----- Quoted text -----

The secret of love is that it all happens within YOURSELF and the feelings of true love are simply the complete love that you have for yourself, reflected back through recognising it in another.

I leave you with this excerpt which will stand you in good stead for life, and YES, this is experience talking!


(excerpt from a book written in 1928)

""A woman came to me in deep distress. The man she loved had left her for other women, and said he never intended to marry her. She was torn with jealousy and resentment and said she hoped he would suffer as he had made her suffer: and added, "How could he leave me when l loved him so much?"

I replied "You are not loving that man, you are hating him, " and added "You can never receive what you have never given. Give a perfect love and you will receive a perfect love. Perfect yourself on this man. Give him a perfect, unselfish love, demanding nothing in return, do not criticise or condemn, and bless him wherever he is."

----- Provided material -----

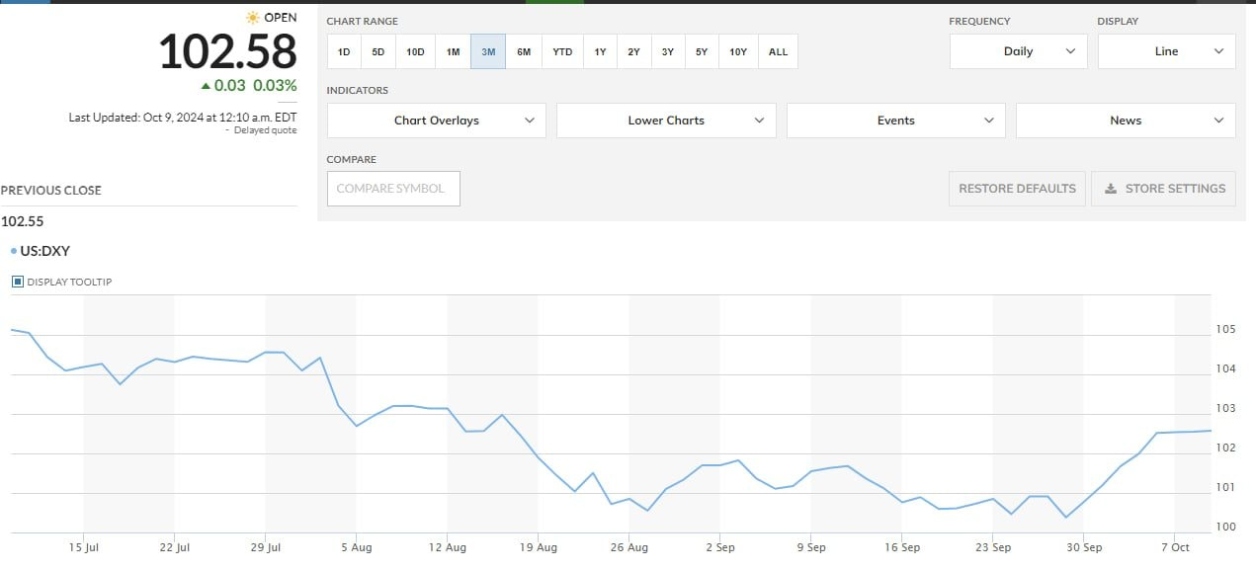Click the blue dot next to US:DXY
The image size is (1256, 571).
click(x=13, y=251)
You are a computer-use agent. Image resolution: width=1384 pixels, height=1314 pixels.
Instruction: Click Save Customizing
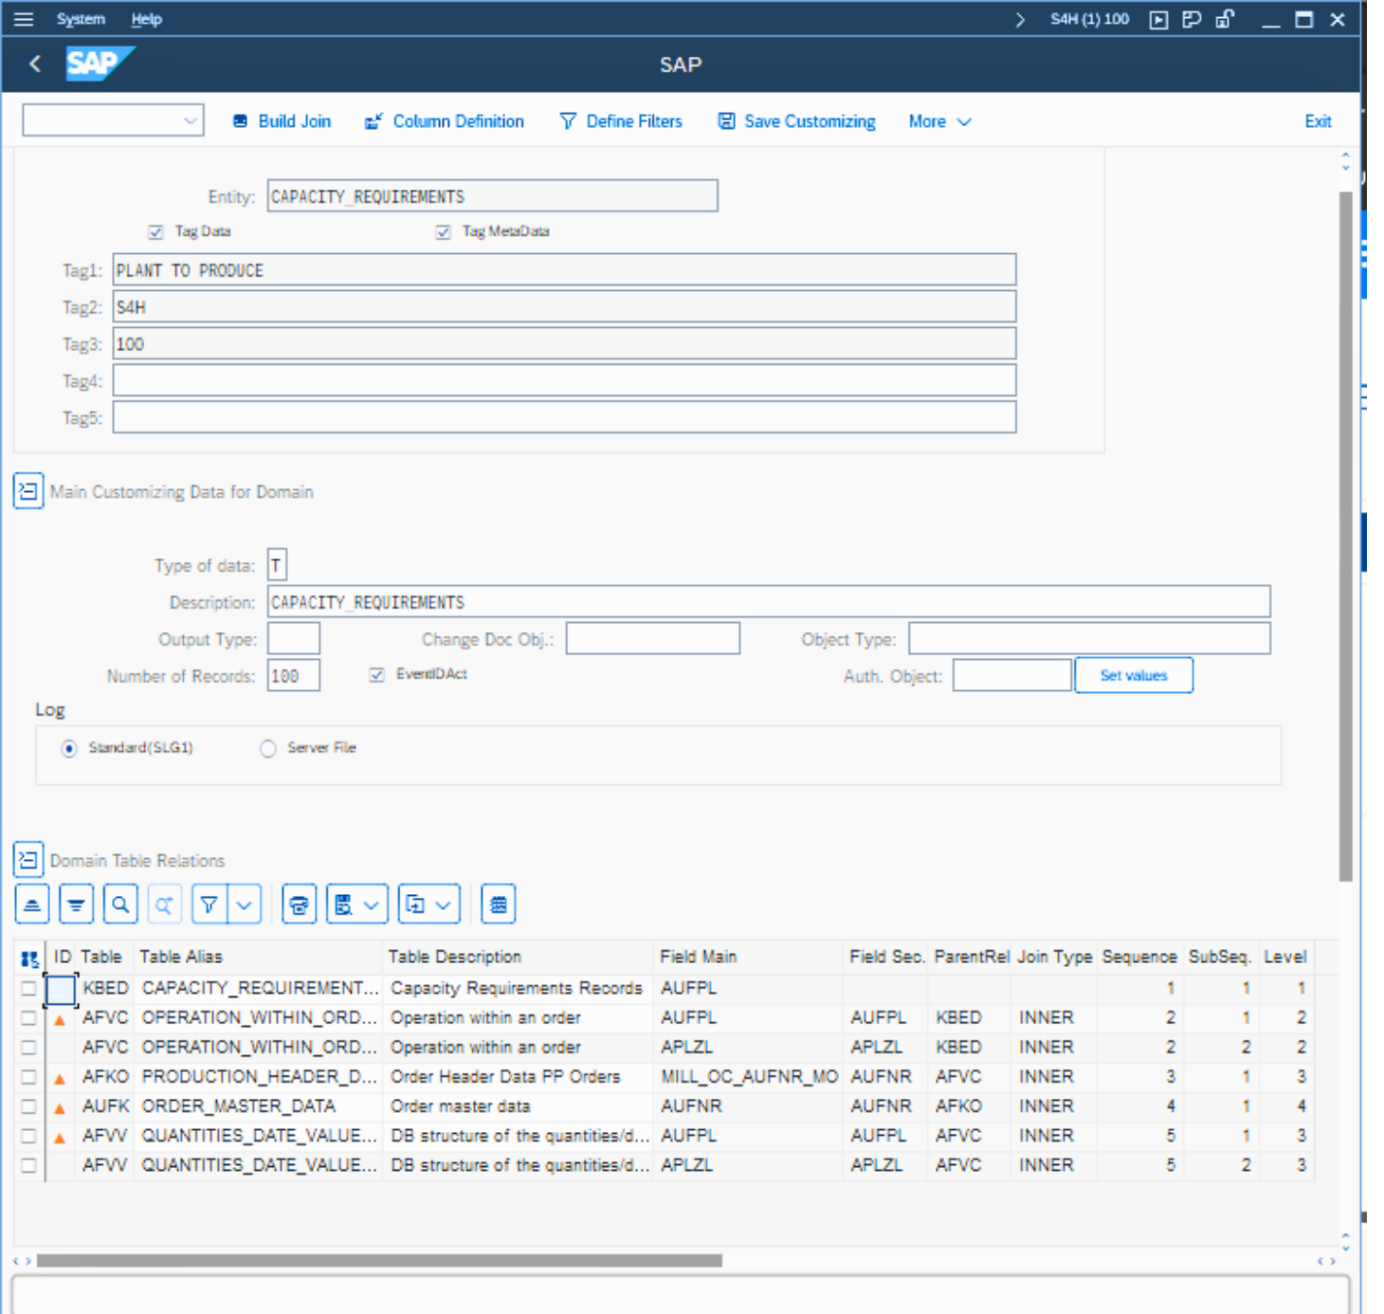click(x=796, y=121)
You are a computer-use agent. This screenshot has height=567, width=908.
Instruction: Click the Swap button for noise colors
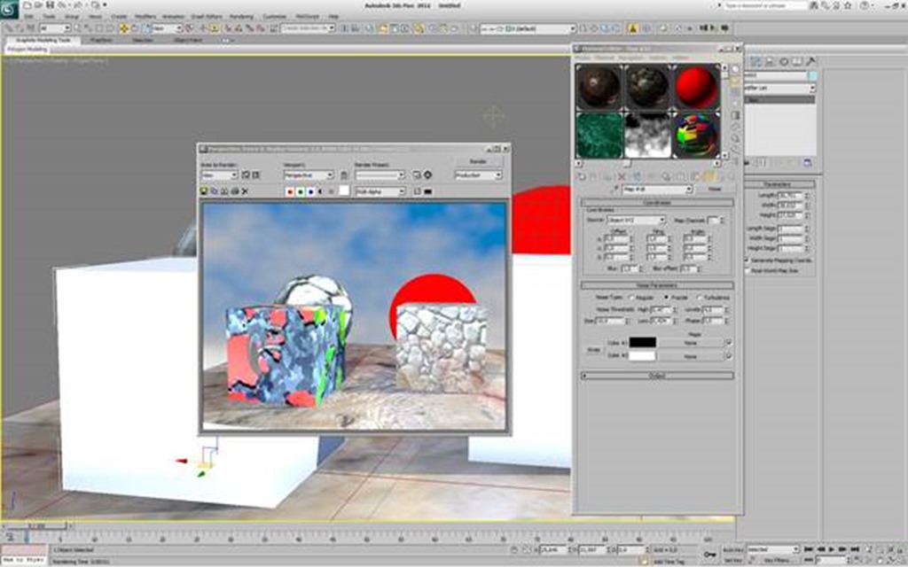click(x=592, y=348)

-----

→ Problems and tasks:
1: Update the entries by replacing "computer-use agent" with "GUI agent" and keeping everything else the same. Leave the pictures out.
2: Take the text on self-love further, starting after its last sentence.
The text about love and the entries come from unrelated sources.

→ Per-task answers:
1:
Click the blue dot next to US:DXY
The image size is (1256, 571).
click(x=13, y=251)
You are a GUI agent. Image resolution: width=1384 pixels, height=1314 pixels.
Instruction: Click Save Customizing
click(x=796, y=121)
You are a GUI agent. This screenshot has height=567, width=908.
Instruction: Click the Swap button for noise colors
click(x=592, y=348)

2:
She replied, "No, l won't bless him unless l know where he is!!"

"Well" l said "that is not real love"

"When you send out real love, real love will return to you, either from this man or his equivalent, for if this man is not the divine selection, you will not want him. As you are one with God, you are one with the love which belongs to you by divine right".

"When you are no longer disturbed by his cruelty, he will cease to be cruel, as you are attracting it through your own emotions."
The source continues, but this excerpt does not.